Estamos de acuerdo: las pensiones deben subir cada año al ritmo del nivel de vida, porque congelándolas sólo se consigue hacer pobres, algo que no es propio de un país avanzado.

Es de valorar que el presidente Sánchez haya decidido empezar a descongelarlas este año, lo que no va a sacar de la pobreza a los pensionistas más desfavorecidos, pero al menos no los meterá más en la miseria.

Ahora bien, antes de aplicar una subida, sea de la cuantía que sea, hay que abrir la hucha y ver si se dispone del dinero suficiente, porque si se hace con ella vacía y sin posibilidades de llenarla, además de no acabar de hacer pobres, se pone en peligro el sistema de pensiones. Esto es lo que le advierte al Ejecutivo el Banco Central Europeo, y le apunta dos razones para que reflexione y se lo tome en serio: el número de personas jubiladas crece, y el de nacimiento de niños, disminuye. Y si la población envejece y la natalidad sigue en declive, ¿quién va a poner el dinero para pagarlas en unos años?

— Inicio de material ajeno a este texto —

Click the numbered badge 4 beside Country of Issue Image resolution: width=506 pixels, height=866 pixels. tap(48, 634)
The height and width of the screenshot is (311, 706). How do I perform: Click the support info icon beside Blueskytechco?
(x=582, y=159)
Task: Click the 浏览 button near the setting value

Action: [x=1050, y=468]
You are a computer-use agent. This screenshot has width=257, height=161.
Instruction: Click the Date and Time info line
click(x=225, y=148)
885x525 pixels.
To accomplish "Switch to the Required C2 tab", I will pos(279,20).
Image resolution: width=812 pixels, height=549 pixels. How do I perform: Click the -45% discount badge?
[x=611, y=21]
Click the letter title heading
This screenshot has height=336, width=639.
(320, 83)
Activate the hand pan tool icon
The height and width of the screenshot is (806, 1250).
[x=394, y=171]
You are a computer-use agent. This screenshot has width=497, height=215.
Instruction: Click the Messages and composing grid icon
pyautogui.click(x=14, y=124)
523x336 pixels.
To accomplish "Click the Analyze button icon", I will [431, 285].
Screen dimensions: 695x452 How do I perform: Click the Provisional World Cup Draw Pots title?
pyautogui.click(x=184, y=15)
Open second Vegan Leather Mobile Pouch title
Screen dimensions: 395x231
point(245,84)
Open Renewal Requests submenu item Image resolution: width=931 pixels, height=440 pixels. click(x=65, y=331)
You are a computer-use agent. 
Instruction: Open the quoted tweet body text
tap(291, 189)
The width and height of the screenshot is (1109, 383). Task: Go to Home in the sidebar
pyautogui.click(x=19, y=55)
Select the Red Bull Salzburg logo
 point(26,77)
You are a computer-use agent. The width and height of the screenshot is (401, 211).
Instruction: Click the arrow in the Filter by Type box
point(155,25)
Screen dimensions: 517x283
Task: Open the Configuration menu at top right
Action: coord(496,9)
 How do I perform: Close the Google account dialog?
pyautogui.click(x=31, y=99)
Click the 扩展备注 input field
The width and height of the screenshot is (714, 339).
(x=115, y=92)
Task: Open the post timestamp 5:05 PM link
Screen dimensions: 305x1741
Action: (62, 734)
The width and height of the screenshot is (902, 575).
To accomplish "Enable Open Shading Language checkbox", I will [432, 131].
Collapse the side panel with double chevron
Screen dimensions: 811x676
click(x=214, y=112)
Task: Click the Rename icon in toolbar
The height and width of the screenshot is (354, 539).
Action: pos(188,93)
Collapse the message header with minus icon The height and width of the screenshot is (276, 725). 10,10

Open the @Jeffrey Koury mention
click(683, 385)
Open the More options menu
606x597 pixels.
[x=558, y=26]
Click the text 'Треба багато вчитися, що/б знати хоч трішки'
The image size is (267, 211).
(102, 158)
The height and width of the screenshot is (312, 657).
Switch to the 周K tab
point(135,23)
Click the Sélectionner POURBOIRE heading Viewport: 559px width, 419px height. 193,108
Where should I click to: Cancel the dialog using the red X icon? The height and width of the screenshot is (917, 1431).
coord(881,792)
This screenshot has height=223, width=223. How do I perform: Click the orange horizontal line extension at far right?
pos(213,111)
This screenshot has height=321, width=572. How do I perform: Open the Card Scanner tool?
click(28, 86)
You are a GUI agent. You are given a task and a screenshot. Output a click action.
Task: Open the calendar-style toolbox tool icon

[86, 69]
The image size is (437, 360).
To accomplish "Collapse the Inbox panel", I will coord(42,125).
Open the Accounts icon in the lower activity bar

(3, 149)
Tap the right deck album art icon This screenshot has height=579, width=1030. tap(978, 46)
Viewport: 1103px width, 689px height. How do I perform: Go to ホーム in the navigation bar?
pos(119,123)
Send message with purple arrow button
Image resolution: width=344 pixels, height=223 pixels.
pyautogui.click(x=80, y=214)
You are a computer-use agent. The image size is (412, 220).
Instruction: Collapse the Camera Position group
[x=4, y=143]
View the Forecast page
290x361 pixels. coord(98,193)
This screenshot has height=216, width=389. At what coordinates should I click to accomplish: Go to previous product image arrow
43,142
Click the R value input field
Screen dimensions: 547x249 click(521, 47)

Tampoco hay que ser miembro del eurobanco para ver el problema que se está generando. Basta con mirar a nuestro alrededor. Todos conocemos familias en las que todos sus miembros son jubilados, todos conocemos personas que se incorporan al mercado laboral cuando ya deberían estar cansadas de trabajar, todos conocemos personas que trabajan sin tener que cotizar o con cotizaciones en oferta, y todos vemos que la cigüeña llega tan tarde que en lugar de hijos trae nietos, y salvo que le dé por traer gemelos, deja un niño y no vuelve.

Resumiendo: Si este tirón de orejas que el Banco Central Europeo acaba de darle al Ejecutivo no consigue que empiece a tomar medidas capaces de frenar esta situación como ya han hecho otros países comunitarios, por muchas manifestaciones que hagan los pensionistas y por muchas promesas que proclame éste o cualquier gobierno, en unos años seremos los ciudadanos los que tengamos que tirarnos de las orejas.